TD = time dummy that receives the value 1 when the observation is in one of the eight 3-month periods (data 24 months = 8*3 months). The latest 3-month period is the reference group. The dummy variable of the reference group is left out of the model.

ZIP = postal code area dummy that receives the value 1 when the property to be measured is in the postal code area indicated by the dummy

SQKM = dummy variable that receives the value 1 when the observation is inside the one square kilometre area (4 square kilometers if there are less than 15 properties in the one square kilometre area) around the property – the variable is used for assessing the impacts the micro-location inside the postal code area

LAT; LON = =the latitude and longitude coordinates of the property which are multiplied by the 1km2/4km2 dummy; these variables multiplied by the NKM dummy tilt the level set up by the NKM dummy so that the effect of properties in the nearby areas can be better taken into account

PROPERTY = a dummy variable that receives the value of 1 when the observation is located at the same address with the property to be appraised. If the property includes different housing types (apartment blocks vs. terraced and detached houses), a separate dummy can be set for each type. The same applies to situations where there are buildings of clearly different ages on the property. Several dummies can also be used for them. Furthermore, there are properties where the housing companies cannot be accurately distinguished from each other on the basis of the street address (for example in Vaasa, Myllykatu 11 A, B and C are different housing companies, but in the material, all have the address Myllykatu 11): In that case, the same dummy can be set for different housing companies

APARTMENT = a dummy variable which receives a value of 1 when the observation concerns the apartment being appraised, or if the observation is a transaction observation regarding an apartment in the same property

BUILDING TYPE: a dummy variable that receives the value 1 when the observation concerns a certain type of building (such as terraced house, semi-detached house, detached house, balcony-access house…).

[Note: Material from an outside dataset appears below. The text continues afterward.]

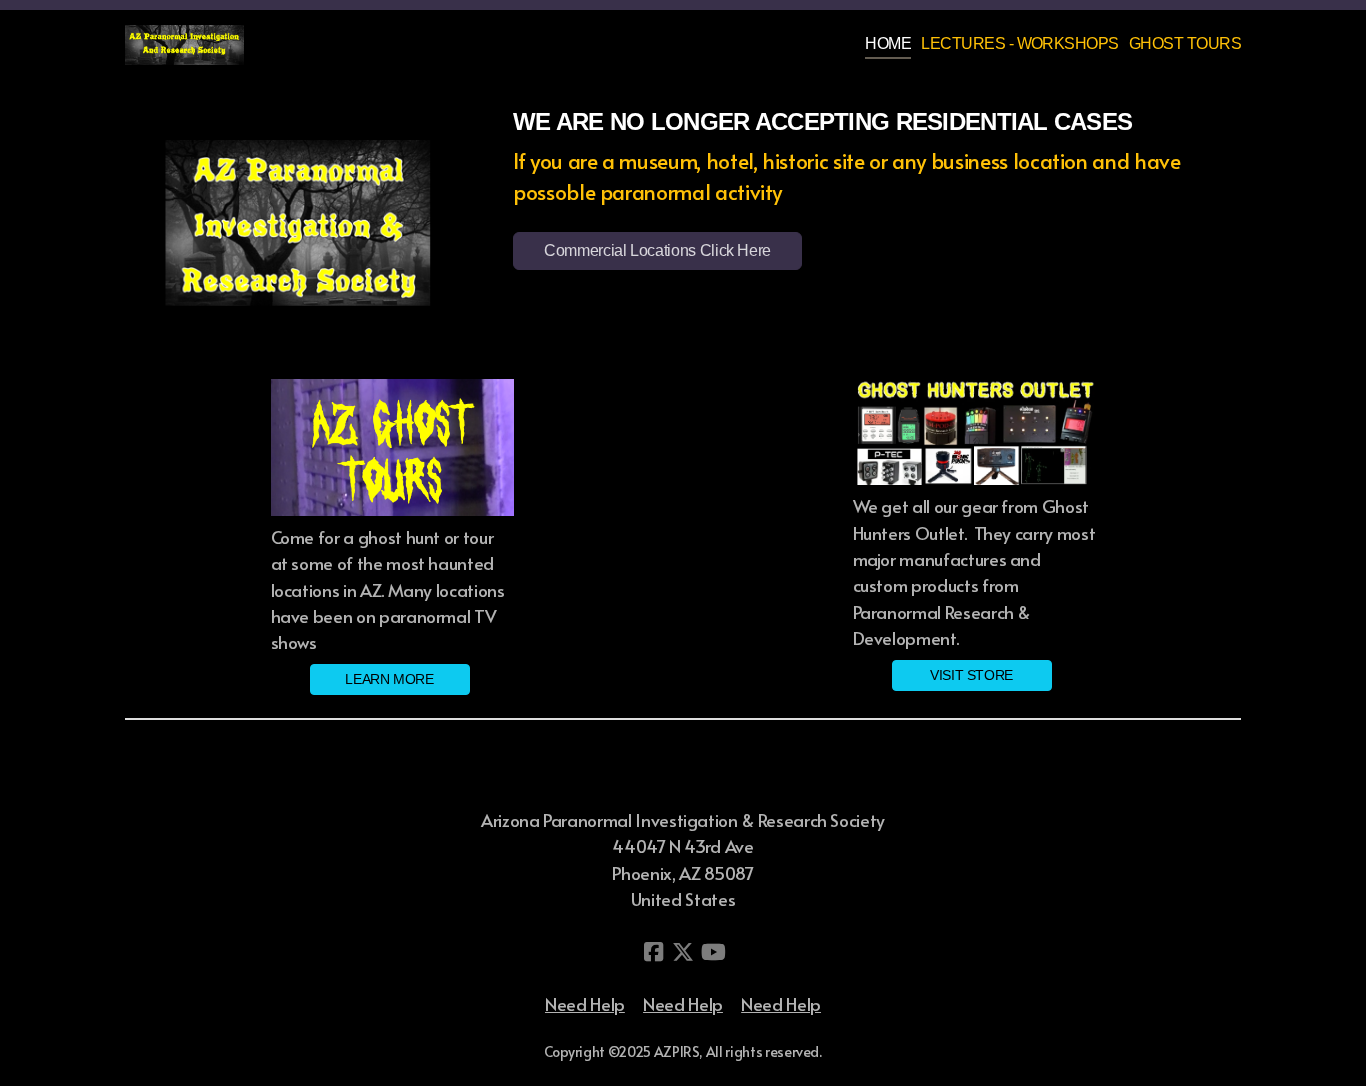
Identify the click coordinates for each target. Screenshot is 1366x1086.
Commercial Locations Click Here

The reference group is “apartment block” When the apartment block model is used, the building type variable is of no significance, because properties other than apartment blocks have been eliminated from the observation material. The prices of single-family houses do not follow precisely the same factors as the prices of housing company apartments. The house observations irrelevant for the properties to be estimated [detached houses, semi-detached houses, …] are eliminated from the material. The properties to be eliminated are detached houses built before 1990 and detached houses with a plot bigger than 1,500 square meters.